The president prides himself on his ability to detect bias in ostensibly objective news stories.
"My antennae are finely attuned," he said. "I can figure out what so-called 'news' pieces are going to be full of opinion, as opposed to news. So I'm keenly aware of what's in the papers, kind of the issue du jour. But I'm also aware of the facts."
Those facts are extracted from news stories each day and presented to the president by a half-dozen aides, Mr. Card among them.
"Since I'm the first one to see him in the morning, I usually give him a quick overview and get a little reaction from him," Mr. Card explained. "Frequently, I find that his reaction kind of reflects [first lady] Laura Bush's take."

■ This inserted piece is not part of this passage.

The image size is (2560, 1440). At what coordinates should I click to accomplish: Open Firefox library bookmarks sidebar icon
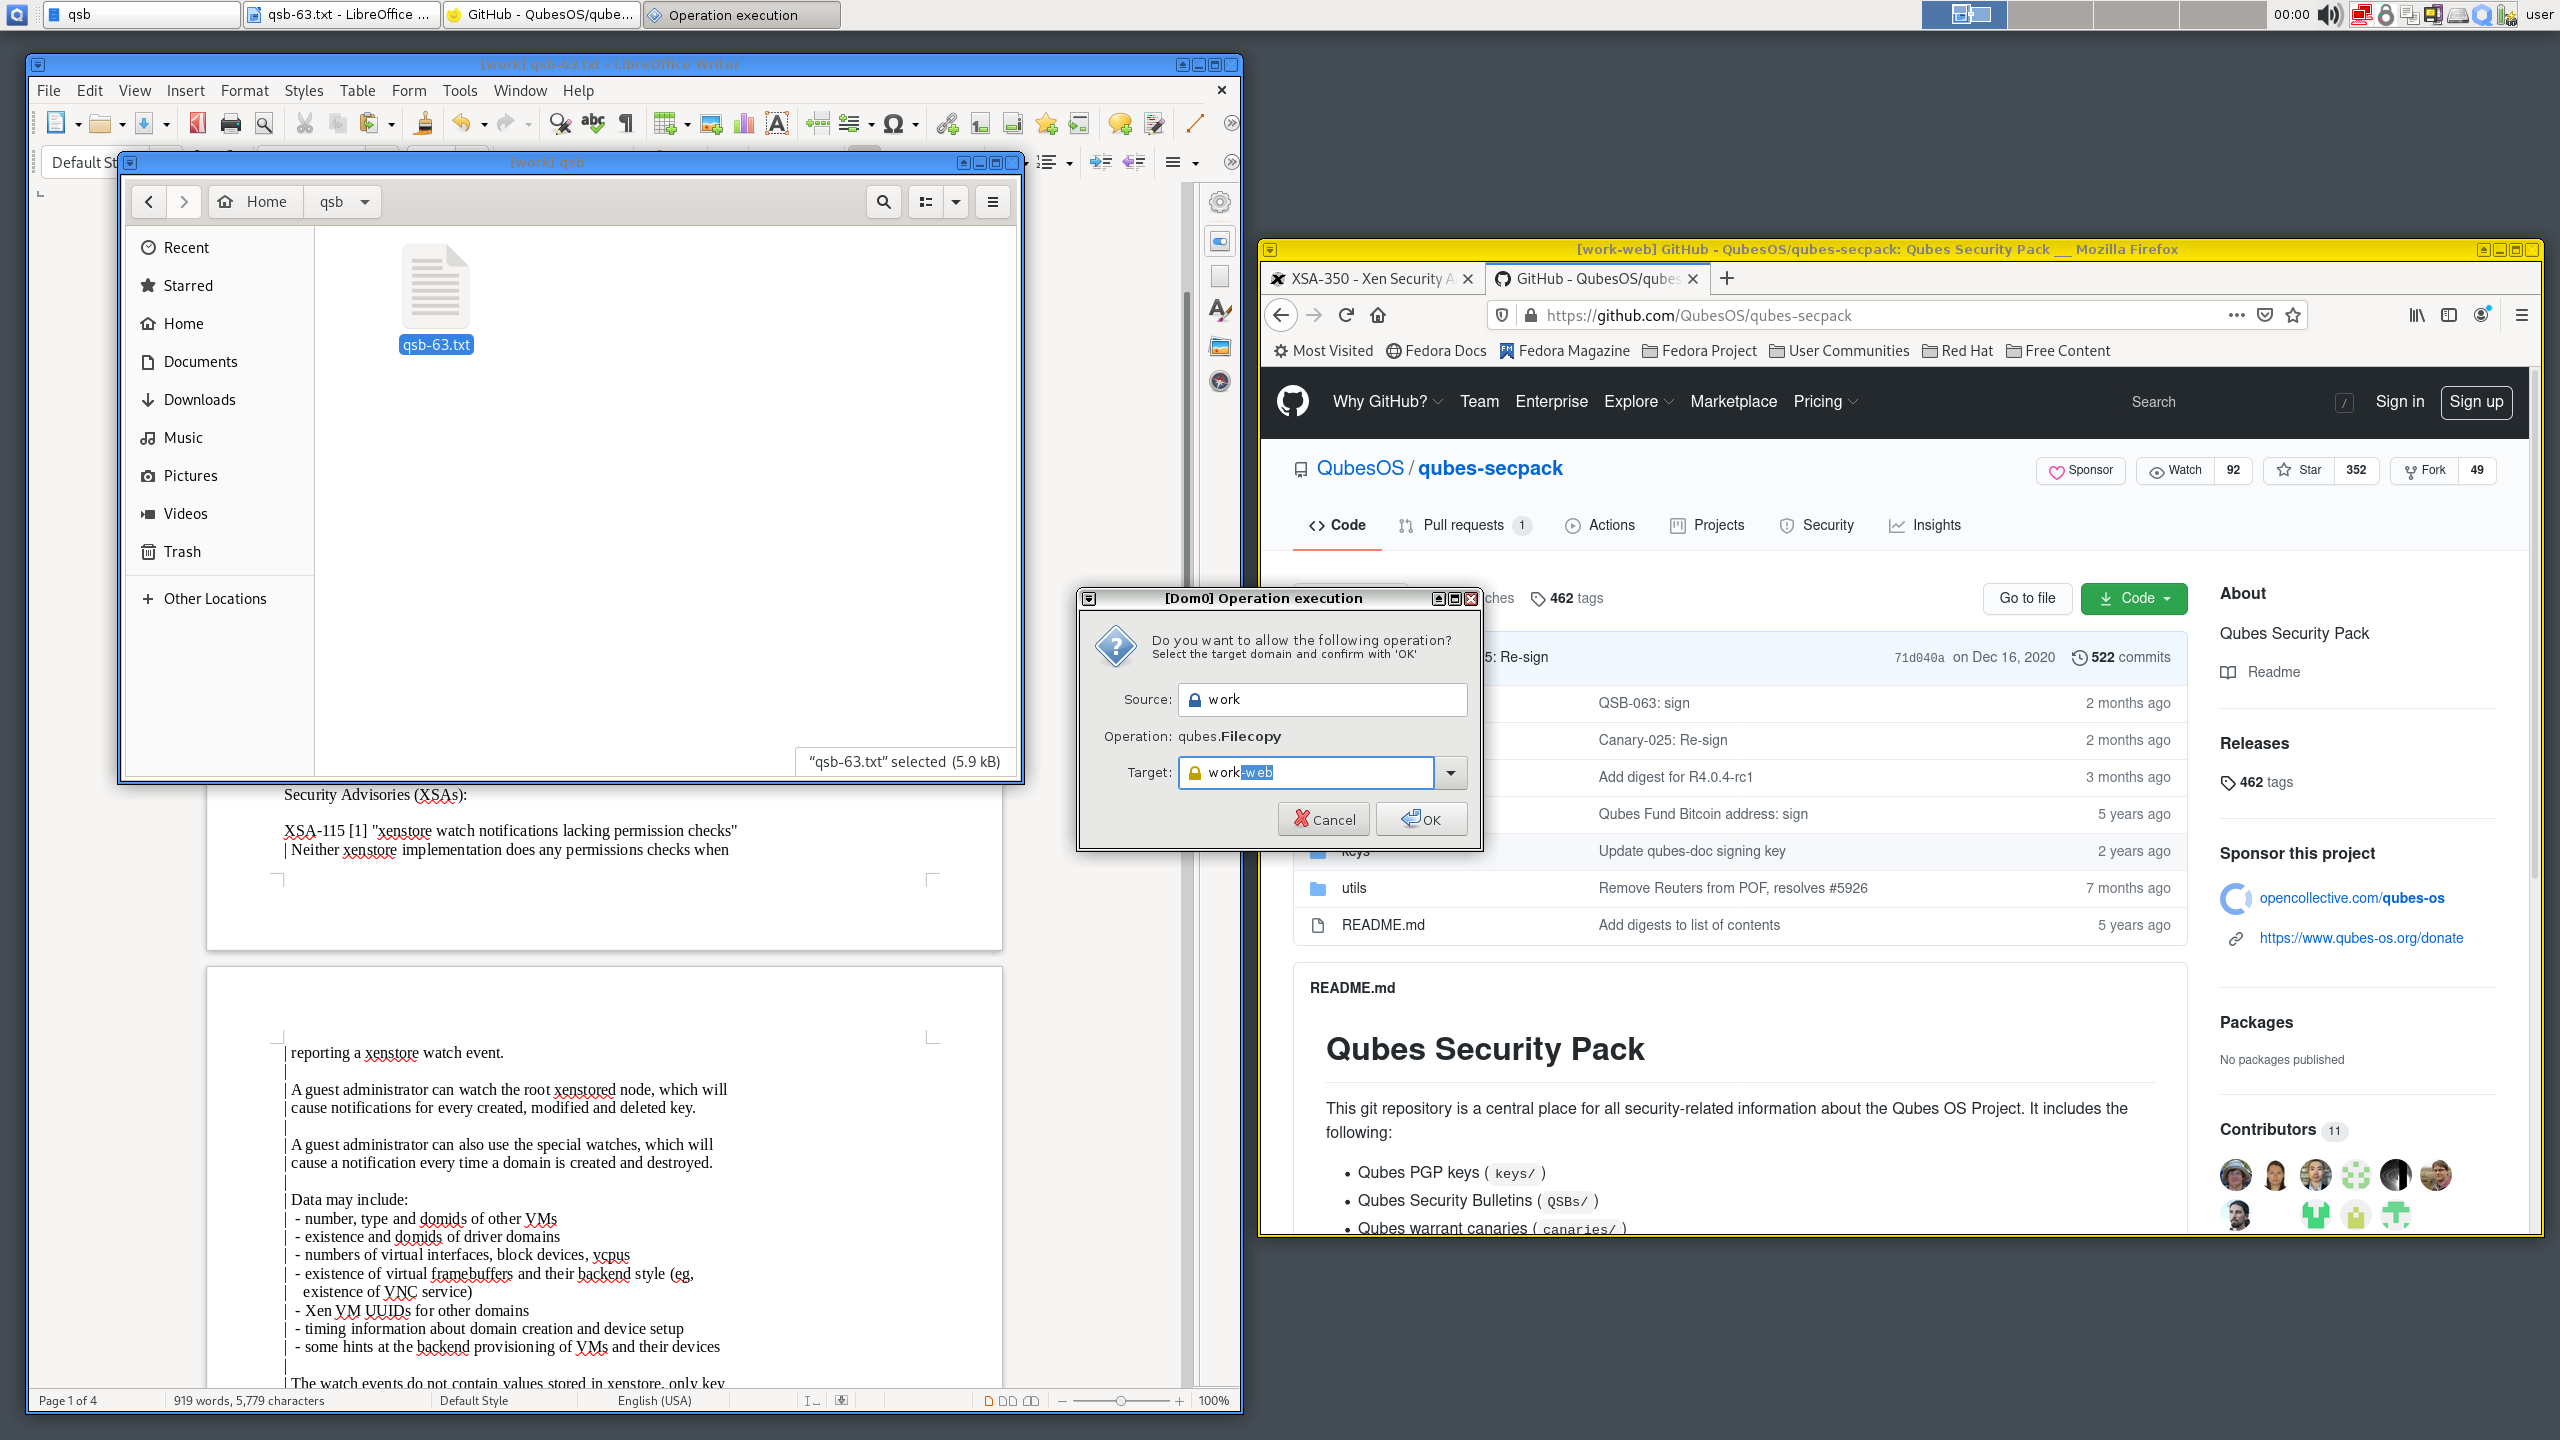pyautogui.click(x=2418, y=315)
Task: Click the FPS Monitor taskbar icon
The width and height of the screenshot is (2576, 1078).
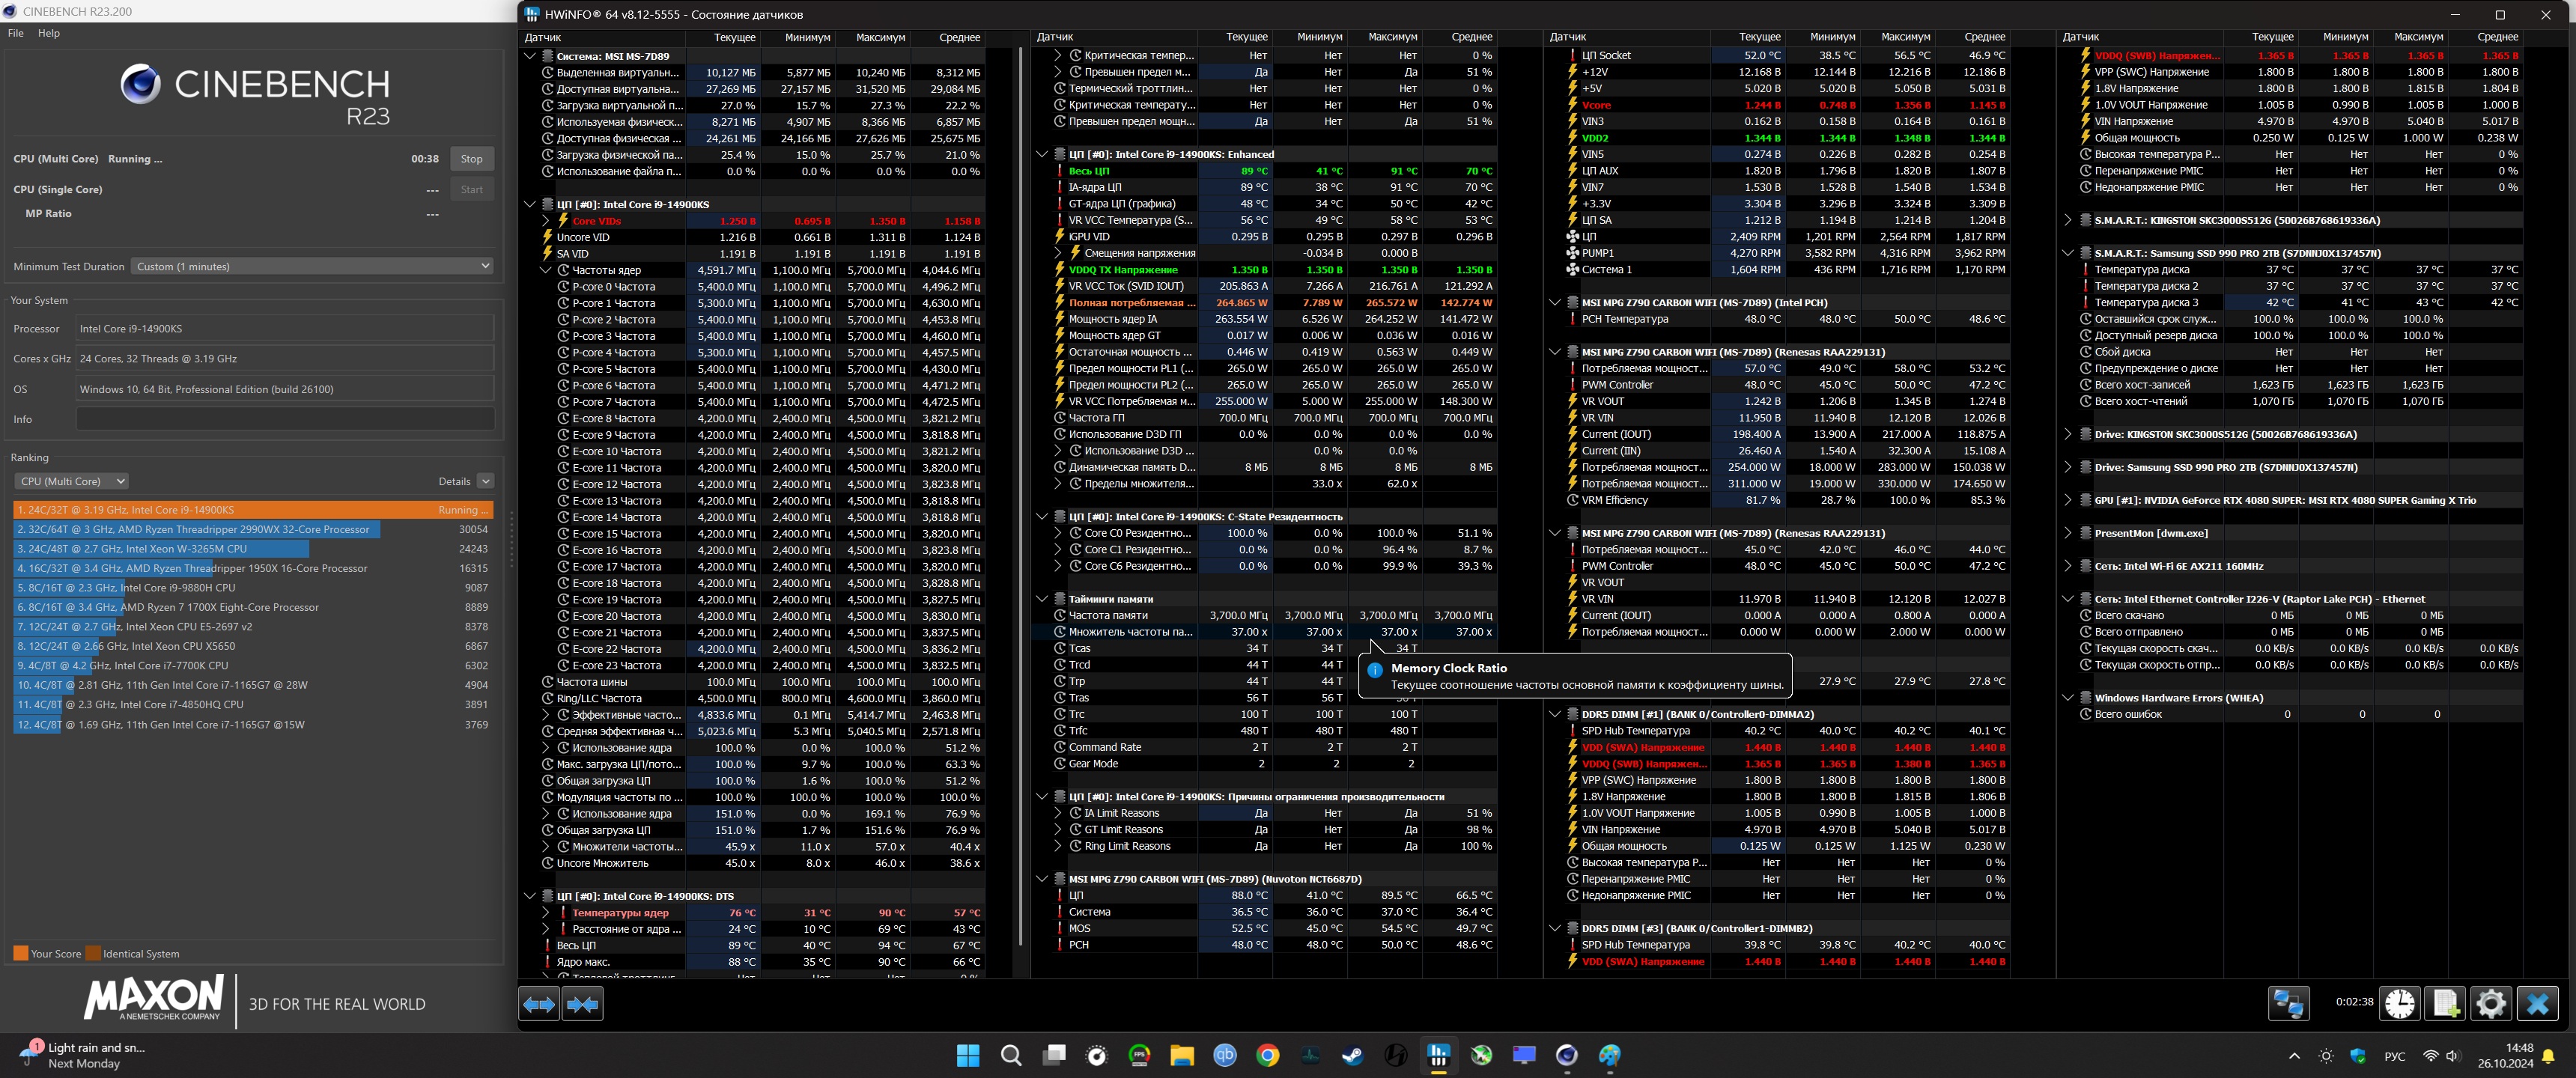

Indeed, the president often cites articles that Mrs. Bush flags for greater scrutiny, even when he has not personally slogged through those stories. Mrs. Bush routinely delves more deeply into the news pages than her husband, who prefers other sections.
"He does not dwell on the newspaper, but he reads the sports page every day," Mr. Card said with a chuckle.
'A clear outlook'
Mr. Bush thinks that immersing himself in voluminous, mostly liberal-leaning news coverage might cloud his thinking and even hinder his efforts to remain an optimistic leader.
"I like to have a clear outlook," he said. "It can be a frustrating experience to pay attention to somebody's false opinion or somebody's characterization, which simply isn't true."
Although the president is not steeped in the minutiae of individual news articles, he is mindful of the press' collective power as a political force. So he makes it his business to keep track of broad news trends, even if he doesn't plow through all the details.
"I'm aware if there is yet another story about X, Y, Z in the newspaper," Mr. Bush said. "I'm aware if there is seven straight days of a certain news story being run. I'm aware if there is three days of something."
The president regularly strategizes with his spokesmen, including communications director Dan Bartlett and press secretary Scott McClellan, about how to best manage the news.
"I'm in constant touch with Dan and Scott about how to handle a particular story," Mr. Bush said. "I help fashion responses — 'Are you comfortable with us saying this about that?' — on a regular basis."
Mr. Rove is particularly wary of the press because it frequently caricatures the political strategist as the Svengali of the White House, a diabolical genius who pulls the strings of a puppet president. And yet he acknowledges a certain political utility in this characterization, because it allows him to function as Mr. Bush's lightning rod.
"The president has what he calls the better-you-than-me theory," Mr. Rove explained. "Look, this town runs on myths. It's a convenient myth."
'A stereotype'
Mr. Powell, by contrast, is something of a media darling because he is less conservative than Mr. Bush, Mr. Cheney, Miss Rice and Secretary of Defense Donald H. Rumsfeld.
In fact, the secretary of state is almost liberal when compared with his own undersecretary, John Bolton, or Rumsfeld deputy Douglas Feith.
"I'm not as conservative as some of my other colleagues in the administration," Mr. Powell said. "If you looked at all the things I believed in, from the social side of the ledger to the economic and military side of the ledger, and if you put, say, Cheney up around 90, and Don and Condi and company between 80 and 90, and you put Bolton and Feith at about 98, then I'd be somewhere around 60, 65."
This disparity fuels countless press portraits of Mr. Powell as the lonely voice of reason in an administration teeming with right-wing extremists. He routinely is portrayed as a dove struggling mightily against hawks such as Mr. Rumsfeld and Mr. Cheney.
"The media, from the very first day I took the job, used this difference to create a stereotype," Mr. Powell said. "It's a stereotype that I fought for two and a half, three years.
"And now I just say: That's the way it is, and here I am. You know, I'm 67, and I can't be sent back to Vietnam for a third tour."